I’ve always been a fan of Jake Gyllenhaal, and while he has delivered a lot of memorable performances over the years, his work here as Jeff Bauman ranks as one of his best. Sure, he captures the obvious pain the man went through after losing his legs, but more so, he shows what it’s like to be a guy who didn’t really want to be in the limelight, who didn’t want to be a hero, a guy who really struggles when people cheer for him, because he feels he doesn’t deserve it, because he knows he’d rather be out drinking with his friends or at home playing video games.

Tatiana Maslany is just as good as Jeff’s girlfriend Erin. She feels incredibly guilty that Jeff was there that day because of her, and she really loves Jeff and is more than willing to move in with him and help him, even with her reservations that he so often drops the ball and leaves her hanging.  I really enjoyed Maslany’s performance, and she has some of the more emotional scenes in the movie.

Miranda Richardson is excellent as Jeff’s mother, Patty.  She makes Patty more than just a down and out drunken mother.  She really cares for her son.  More often than not she screws things up, but she always puts her son’s needs first.  For example, soon after Erin moves in, Patty catches her leaving Jeff’s room wearing just a nightshirt, and she glares at Erin and asks her, “Did you sleep with my son?”  To which Erin casually replies, “Yes.” And that’s that.  No insane Norma Bates ravings.  Sure, later there is a messy painful argument in front of Jeff between Erin and Patty in their car, and Patty shrieks “You’re off the team!” but later when Jeff decides he can’t live without Erin and meets with her to get her back, it’s Patty who drives him there.

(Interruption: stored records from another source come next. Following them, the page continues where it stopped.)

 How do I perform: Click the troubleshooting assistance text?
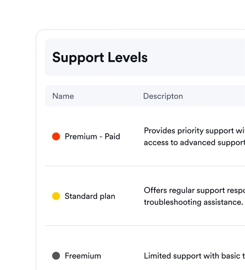coord(194,202)
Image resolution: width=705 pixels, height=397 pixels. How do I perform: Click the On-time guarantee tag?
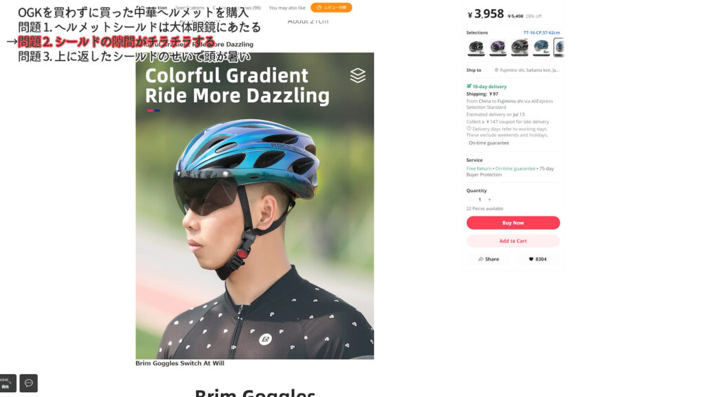pos(489,143)
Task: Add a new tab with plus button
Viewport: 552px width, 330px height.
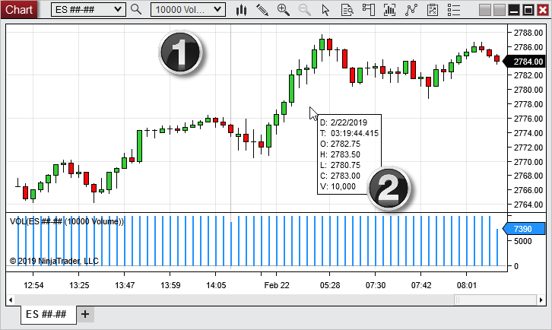Action: tap(85, 314)
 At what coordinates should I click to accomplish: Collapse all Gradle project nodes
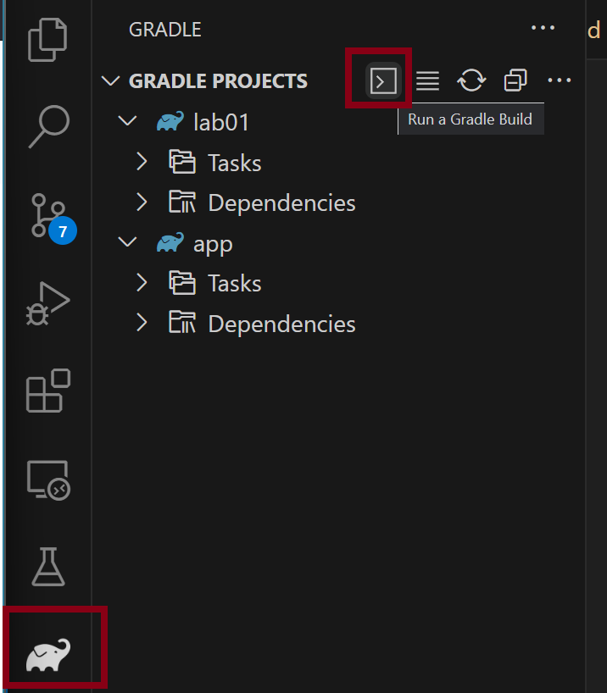[515, 81]
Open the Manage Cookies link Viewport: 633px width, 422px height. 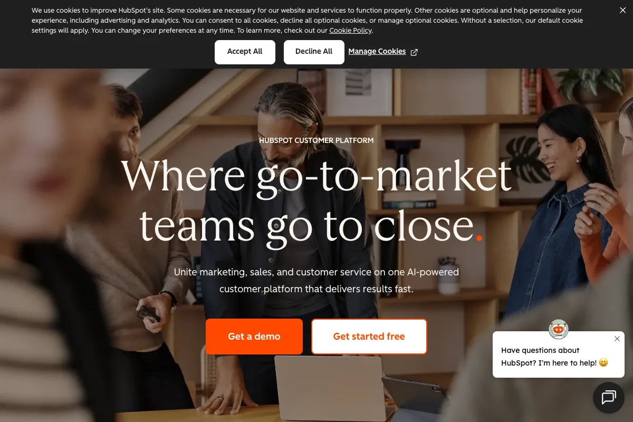(x=377, y=51)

All the actors who play Jeff’s family members stand out.

Veteran actor Clancy Brown plays Jeff’s father Big Jeff, who’s no longer with Patty.  In that first scene in the hospital, it’s Big Jeff who’s aggressively arguing with nearly everyone.

And longtime Boston comic  and RESCUE ME (2004-11) star Lenny Clarke delivers a scene-stealing performance as Uncle Bob.  He has humorous lines in nearly every scene he’s in, and he serves as that much-needed comic relief as the family scenes are often very tense. It’s a memorable performance.

Danny McCarthy has some fine moments as Jeff’s former Cotsco manager Kevin, and Carlos Sanz delivers a sensitive, moving performance as Carlos, the man who saved Jeff’s life that day at the finish line, whose own story is just as emotional and inspirational.

Director David Gordon Green does an excellent job here.  I especially liked the way he handled the bombing scene.  When the bombs first go off, there’s minimal coverage in the movie.  It isn’t until much later, when Jeff looks back at the moment and remembers what happened, that we get in close and see firsthand what Jeff saw shortly after the bombs exploded.  The images are not easily forgotten.

There’s also an effective scene where the doctors are removing the dressings from Jeff’s legs that really give the audience the idea of just how much pain Jeff was experiencing at the time.

The film is not slow, nor overbearing, nor syrupy-sweet inspirational.  It’s nicely paced, funny and hard-hitting at the same time, and most importantly, brutally honest.

STRONGER is one of the best movies I’ve seen this year, and I definitely recommend it.